Task material

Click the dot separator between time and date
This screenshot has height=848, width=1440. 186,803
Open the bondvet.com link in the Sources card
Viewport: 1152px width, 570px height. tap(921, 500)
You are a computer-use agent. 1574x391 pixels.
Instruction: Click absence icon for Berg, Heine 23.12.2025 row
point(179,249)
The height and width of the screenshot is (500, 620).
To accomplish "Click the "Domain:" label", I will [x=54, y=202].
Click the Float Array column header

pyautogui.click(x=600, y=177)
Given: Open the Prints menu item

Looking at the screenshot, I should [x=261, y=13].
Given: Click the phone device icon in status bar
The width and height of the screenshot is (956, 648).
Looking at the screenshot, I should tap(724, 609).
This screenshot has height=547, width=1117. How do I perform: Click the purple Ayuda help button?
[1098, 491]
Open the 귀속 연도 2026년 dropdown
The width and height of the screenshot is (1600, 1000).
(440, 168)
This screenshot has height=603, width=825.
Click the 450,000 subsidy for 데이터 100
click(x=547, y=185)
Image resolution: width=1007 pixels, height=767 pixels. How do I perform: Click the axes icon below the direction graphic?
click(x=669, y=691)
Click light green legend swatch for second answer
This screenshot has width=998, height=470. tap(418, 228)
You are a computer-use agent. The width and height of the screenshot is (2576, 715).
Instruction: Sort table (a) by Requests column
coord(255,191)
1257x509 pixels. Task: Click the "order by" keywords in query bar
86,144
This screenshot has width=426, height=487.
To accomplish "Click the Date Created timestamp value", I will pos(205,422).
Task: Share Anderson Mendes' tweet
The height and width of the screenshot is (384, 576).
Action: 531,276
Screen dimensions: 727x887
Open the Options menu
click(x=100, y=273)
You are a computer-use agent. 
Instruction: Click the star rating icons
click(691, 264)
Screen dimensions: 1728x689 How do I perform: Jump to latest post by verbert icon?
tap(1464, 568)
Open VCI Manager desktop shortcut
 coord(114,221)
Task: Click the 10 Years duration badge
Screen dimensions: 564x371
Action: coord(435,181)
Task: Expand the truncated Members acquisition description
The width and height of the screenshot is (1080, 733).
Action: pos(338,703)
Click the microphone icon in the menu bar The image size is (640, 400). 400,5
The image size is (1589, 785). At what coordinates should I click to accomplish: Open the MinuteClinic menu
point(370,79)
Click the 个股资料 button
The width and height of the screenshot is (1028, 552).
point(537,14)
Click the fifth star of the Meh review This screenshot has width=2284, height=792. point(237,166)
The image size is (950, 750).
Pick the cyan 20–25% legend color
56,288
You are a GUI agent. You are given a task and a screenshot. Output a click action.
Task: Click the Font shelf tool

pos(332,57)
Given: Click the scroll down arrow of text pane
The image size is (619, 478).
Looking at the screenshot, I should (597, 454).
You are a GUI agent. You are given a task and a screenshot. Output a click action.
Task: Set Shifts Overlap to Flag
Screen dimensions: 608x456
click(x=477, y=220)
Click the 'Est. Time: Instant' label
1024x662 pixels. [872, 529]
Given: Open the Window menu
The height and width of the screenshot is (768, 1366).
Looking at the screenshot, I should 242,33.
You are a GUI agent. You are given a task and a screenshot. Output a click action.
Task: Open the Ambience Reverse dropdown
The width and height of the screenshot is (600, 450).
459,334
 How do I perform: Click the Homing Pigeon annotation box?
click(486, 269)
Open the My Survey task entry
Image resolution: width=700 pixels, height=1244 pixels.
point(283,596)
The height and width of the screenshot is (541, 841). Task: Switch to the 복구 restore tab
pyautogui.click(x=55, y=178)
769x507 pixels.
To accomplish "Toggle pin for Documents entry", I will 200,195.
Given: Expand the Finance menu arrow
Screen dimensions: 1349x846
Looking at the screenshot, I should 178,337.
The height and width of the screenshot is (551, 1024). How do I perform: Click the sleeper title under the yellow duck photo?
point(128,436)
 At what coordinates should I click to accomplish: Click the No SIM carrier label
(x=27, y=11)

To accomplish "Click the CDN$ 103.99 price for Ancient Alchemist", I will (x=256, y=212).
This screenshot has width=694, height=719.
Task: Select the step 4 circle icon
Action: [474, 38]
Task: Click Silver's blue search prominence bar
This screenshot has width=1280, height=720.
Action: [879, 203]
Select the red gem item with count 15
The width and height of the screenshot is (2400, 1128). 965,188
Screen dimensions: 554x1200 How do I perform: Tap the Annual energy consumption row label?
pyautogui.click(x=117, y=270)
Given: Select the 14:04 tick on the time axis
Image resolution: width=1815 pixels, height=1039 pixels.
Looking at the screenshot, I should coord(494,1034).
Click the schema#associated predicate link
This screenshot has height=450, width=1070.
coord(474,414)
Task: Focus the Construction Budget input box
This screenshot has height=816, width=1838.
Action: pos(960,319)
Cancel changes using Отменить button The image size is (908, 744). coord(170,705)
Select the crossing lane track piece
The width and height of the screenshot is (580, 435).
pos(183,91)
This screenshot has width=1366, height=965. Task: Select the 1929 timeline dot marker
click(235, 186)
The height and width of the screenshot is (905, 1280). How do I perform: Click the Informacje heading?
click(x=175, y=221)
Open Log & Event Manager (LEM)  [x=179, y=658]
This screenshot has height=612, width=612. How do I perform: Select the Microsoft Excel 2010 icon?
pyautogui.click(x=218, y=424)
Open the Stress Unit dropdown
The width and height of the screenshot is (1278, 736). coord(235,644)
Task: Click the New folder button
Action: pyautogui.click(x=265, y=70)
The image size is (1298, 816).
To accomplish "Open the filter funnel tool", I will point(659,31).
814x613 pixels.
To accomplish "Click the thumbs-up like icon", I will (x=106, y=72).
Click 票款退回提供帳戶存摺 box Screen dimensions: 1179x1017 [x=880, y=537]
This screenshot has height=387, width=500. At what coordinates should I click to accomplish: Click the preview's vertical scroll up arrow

Your task
Output the lines of the records above exactly as they appear, from the line containing "The height and width of the screenshot is (384, 576)." through the line containing "Given: Click the scroll".

Solution to the problem
The height and width of the screenshot is (384, 576).
Action: 531,276
Screen dimensions: 727x887
Open the Options menu
click(x=100, y=273)
You are a computer-use agent. 
Instruction: Click the star rating icons
click(691, 264)
Screen dimensions: 1728x689 How do I perform: Jump to latest post by verbert icon?
tap(1464, 568)
Open VCI Manager desktop shortcut
 coord(114,221)
Task: Click the 10 Years duration badge
Screen dimensions: 564x371
Action: coord(435,181)
Task: Expand the truncated Members acquisition description
The width and height of the screenshot is (1080, 733).
Action: pos(338,703)
Click the microphone icon in the menu bar The image size is (640, 400). 400,5
The image size is (1589, 785). At what coordinates should I click to accomplish: Open the MinuteClinic menu
point(370,79)
Click the 个股资料 button
The width and height of the screenshot is (1028, 552).
point(537,14)
Click the fifth star of the Meh review This screenshot has width=2284, height=792. point(237,166)
The image size is (950, 750).
Pick the cyan 20–25% legend color
56,288
You are a GUI agent. You are given a task and a screenshot. Output a click action.
Task: Click the Font shelf tool

pos(332,57)
Given: Click the scroll down arrow of text pane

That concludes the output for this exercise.